'Difficult questions' for News Corp

Basildon Recorder: Elisabeth Murdoch is the third member of her family to give the MacTaggart lecture Elisabeth Murdoch is the third member of her family to give the MacTaggart lecture

Elisabeth Murdoch has said that the phone-hacking scandal has forced News Corp to ask "itself some very significant and difficult questions".

Rupert Murdoch's daughter became the third member of her family - following her father and brother James - to deliver the celebrated MacTaggart lecture at the Edinburgh International Television Festival.

But her speech was in stark contrast to one made by her brother in 2009 in which he lambasted the BBC and accused the corporation of a "land grab".

Speaking at the annual industry get-together, she said News Corp was "currently asking itself some very significant and difficult questions about how some behaviours fell so short of its values".

She said "one of the biggest lessons" was the need for "a rigorous set of values based on an explicit statement of purpose".

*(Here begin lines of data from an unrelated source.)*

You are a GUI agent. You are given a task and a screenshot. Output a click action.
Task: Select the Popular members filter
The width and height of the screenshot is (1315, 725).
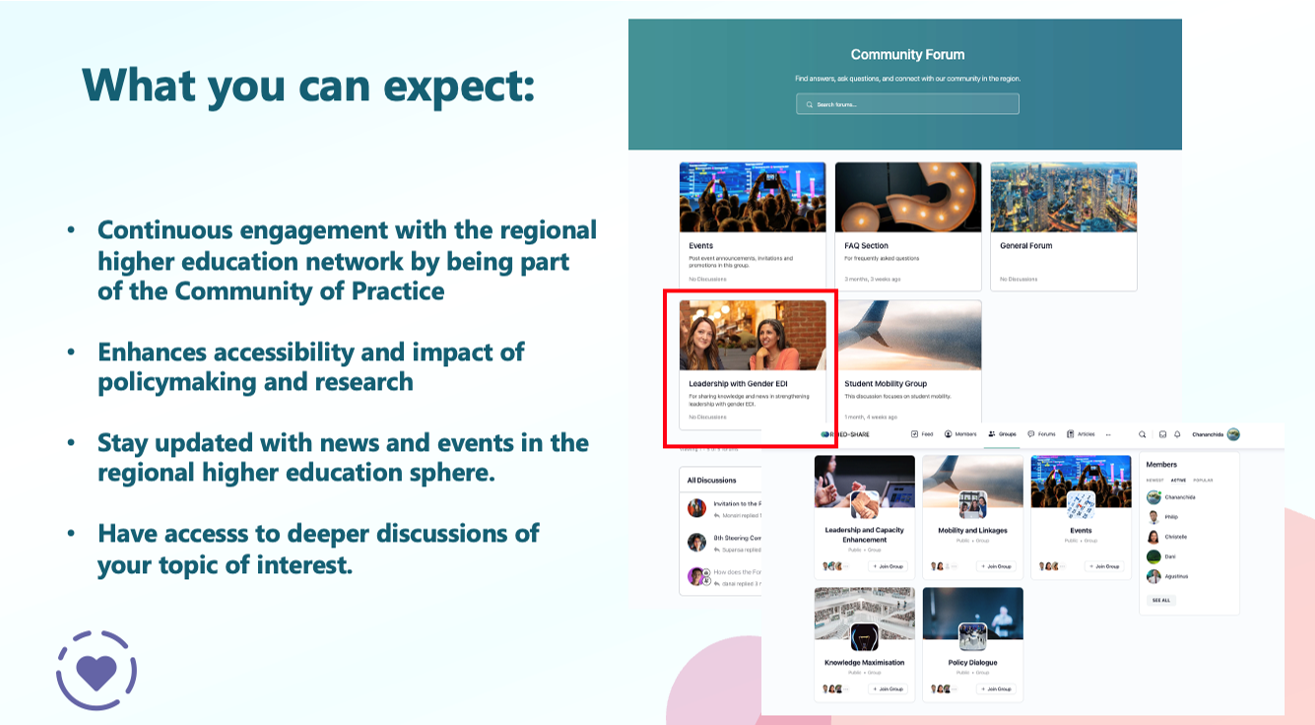(x=1203, y=480)
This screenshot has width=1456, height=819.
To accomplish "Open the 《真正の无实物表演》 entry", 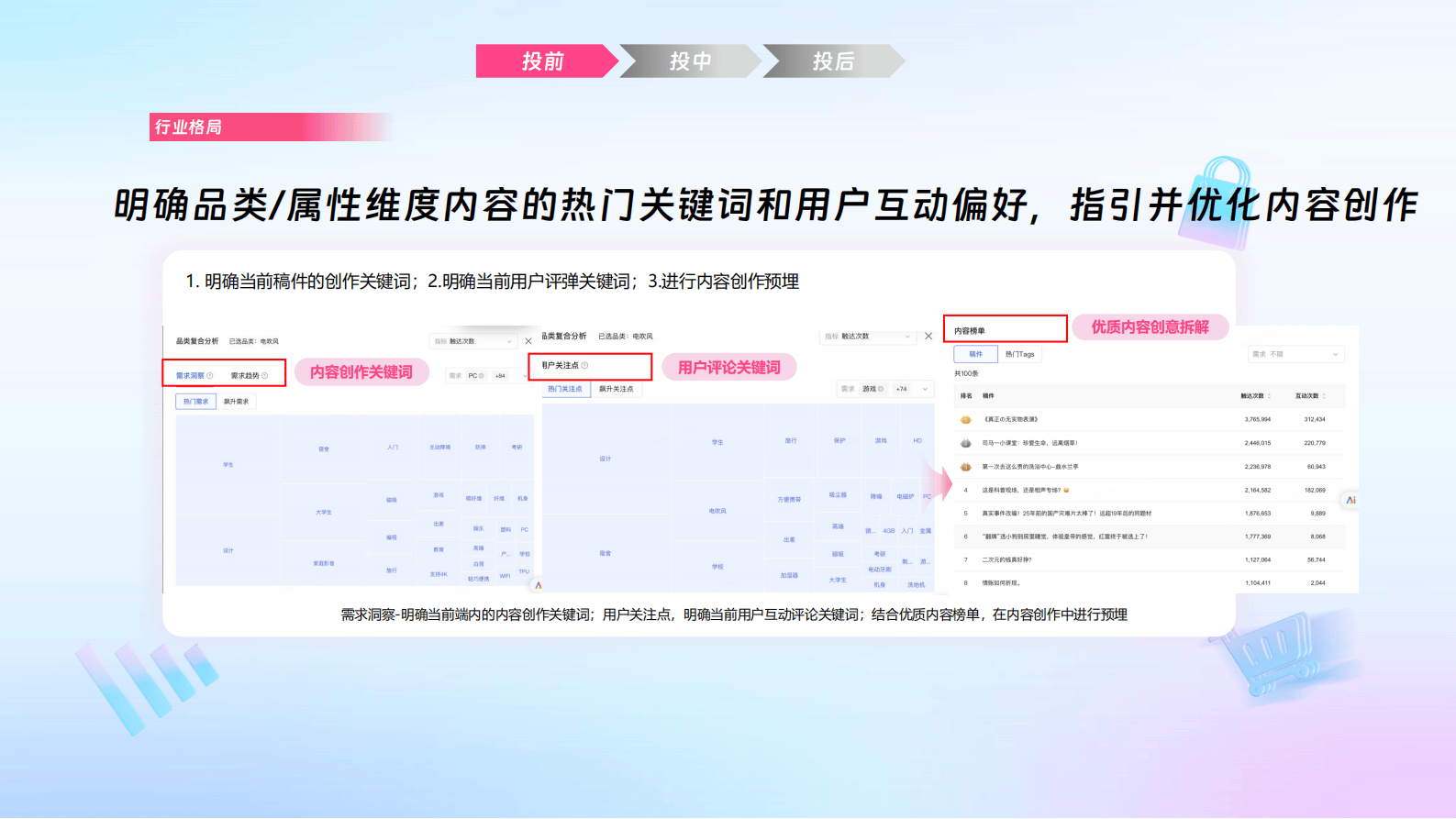I will 1010,419.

Ms Murdoch also praised the "mindset of the Olympians" and said TeamGB "have changed how we feel as a nation".

Ms Murdoch, who founded production company Shine which is responsible for shows including MasterChef and Merlin, quoted from her brother's lecture in which he said profit was the only "reliable and perpetual guarantor of independence".

But she told her audience he left something out, adding: "The reason his statement sat so uncomfortably is that profit without purpose is a recipe for disaster."

She said industry and "global society" need to "reject the idea that money is the only effective measure of all things or that the free market is the only sorting mechanism".

She said: "Let's see what the Leveson Inquiry recommends, but when there has been such an unsettling dearth of integrity across so many of our institutions, it is very difficult to argue for the right outcome - which must be the fierce protection of a free press and light-touch media regulation. Sadly, the greatest threats to our free society are too often from enemies within."